/---
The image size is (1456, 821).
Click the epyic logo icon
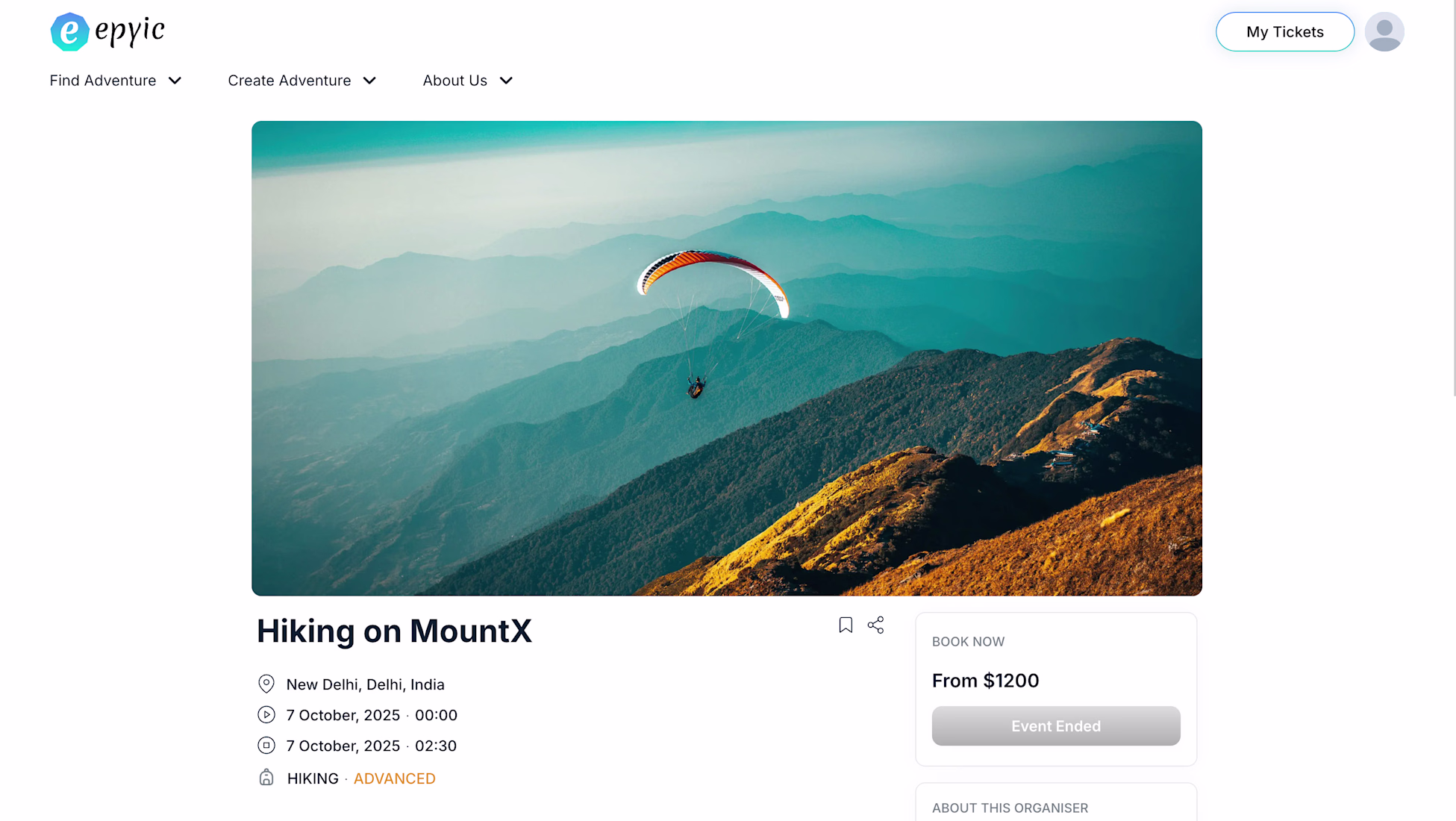point(69,31)
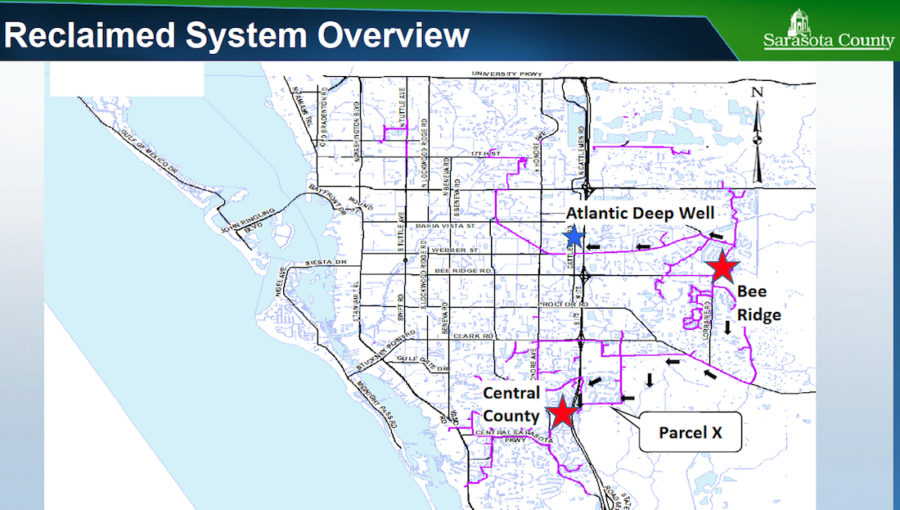Click the Parcel X callout box

(x=690, y=432)
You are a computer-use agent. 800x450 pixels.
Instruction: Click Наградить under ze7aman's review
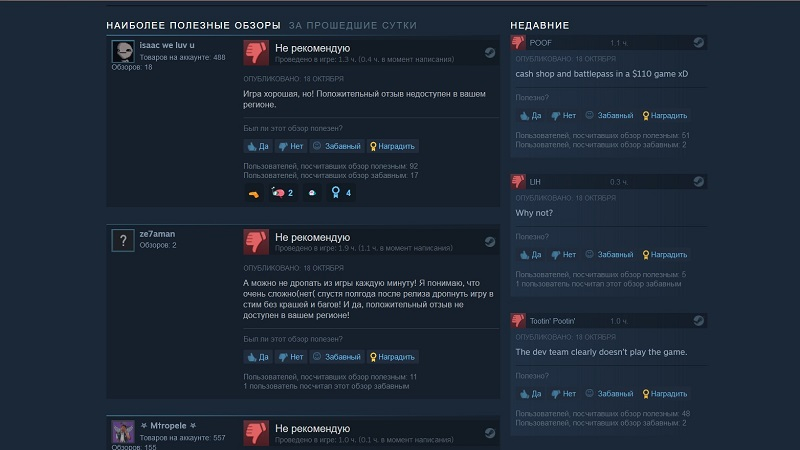point(392,357)
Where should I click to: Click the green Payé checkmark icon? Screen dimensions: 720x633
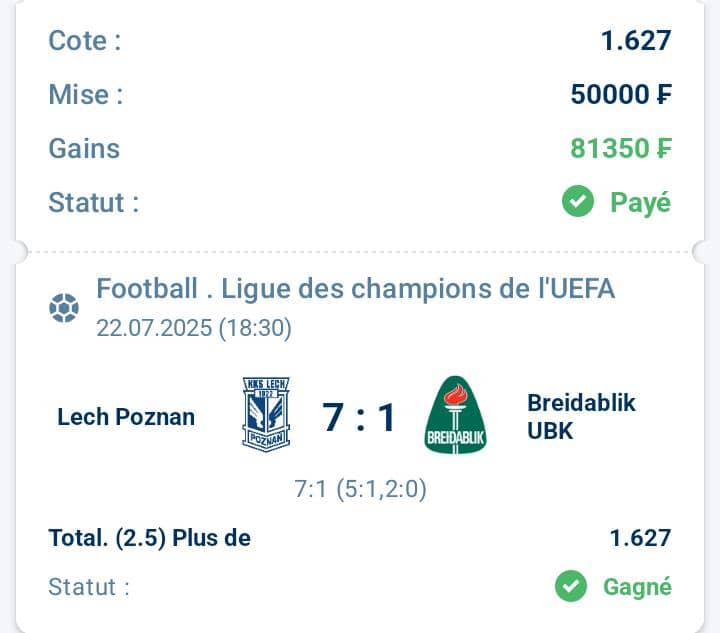click(578, 201)
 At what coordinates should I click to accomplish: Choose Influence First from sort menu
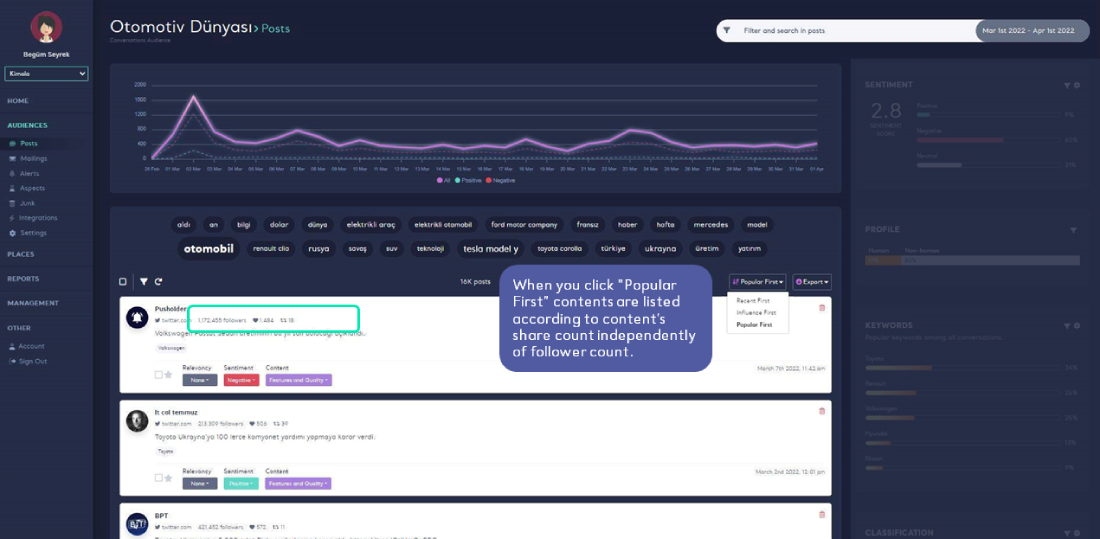pyautogui.click(x=756, y=313)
\---
WHAT IS BEING ASKED
For this exercise, write out the listing verbatim and leave every image out.

ANSWER
The image size is (1456, 821).
Click the epyic logo icon
point(69,31)
Click the Parcel X callout box

(x=690, y=432)
You are a computer-use agent. 800x450 pixels.
Instruction: Click Наградить under ze7aman's review
point(392,357)
Where should I click to: Click the green Payé checkmark icon? Screen dimensions: 720x633
click(578, 201)
 At what coordinates should I click to accomplish: Choose Influence First from sort menu
pyautogui.click(x=756, y=313)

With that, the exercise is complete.